‘Being Human’ brings different twist to supernatural genre


“Being Human” stars Sam Huntington, Sam Witwer, and Meaghan Rath, who are three housemates who try to live a normal life despite being a werewolf, a vampire, and a ghost. (Photo courtesy of Syfy)

Ricardo Valenzuala

Being Human,” originally a BBC original series, has been adapted for U.S. audiences by the Syfy channel. Based in Boston, the show follows a werewolf, a vampire and a ghost that decide to live with each other and attempt to create a normal life for themselves. However, they find that nothing is ever that simple. Now in its second season, which premiered on Jan. 16, the series continues to follow these three supernatural roommates that want nothing more than to forget their horrific pasts and find a peaceful normal life.

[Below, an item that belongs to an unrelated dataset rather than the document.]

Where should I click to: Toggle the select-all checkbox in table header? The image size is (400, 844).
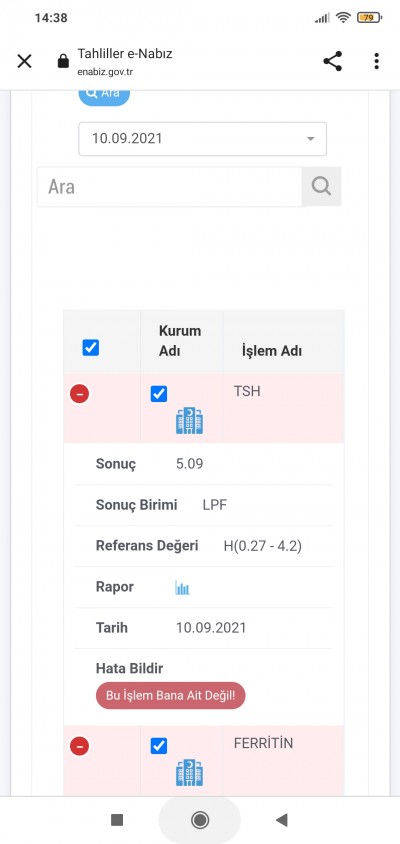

Aiden the vampire (Sam Witwer), leads the cast with his charm and chaotic past. Working as a nurse in a Boston hospital, he is plagued by the reminder of the one thing he can never achieve in his life: death. Alongside Aiden, working as an orderly in the same hospital, is Josh (Sam Huntington), a werewolf. Once a promising student headed for medical school and engaged to the girl of his dreams, Josh is neurotic and adorably dorky, and gives the show a touch of comic relief. Finally rounding out the cast is Sally the ghost, played by Meaghan Rath. Her supernatural state of limbo presents the questions of life after death and what a ghost does with their time before they can move on.

“Being Human” delivers by bringing a new twist to the old vampire/werewolf dynamics that have been plaguing the current slew of movies, TV and books. The bromance between the vampire and werewolf really provides an “odd couple” sensibility to the show. By deciding to change their lives around and rebel against their monstrous natures, the duo agrees to stop killing innocents to feed on. Both also deal with a painful past of lost love, gruesome murders and a dream to be free from the ongoing battle between vampires and werewolves.

Adding Sally, the ghost, to the storyline supplies the narrative with a different perspective on life after death. “Being Human” tries to answer many unanswered questions, such as what a ghost must do before they are able to rest in peace, what a ghost’s abilities are and how ghosts interact with one another while waiting in limbo. Her journey really brings the show out front from other fantasy shows in dealing with this unknown topic.

Overall the show asks what it means to be a human being. Is it human nature to help others? Is it in our ability to control our basic human urges? We may never agree upon these questions, but one thing for sure: “Being Human” can be a cure for your Monday blues.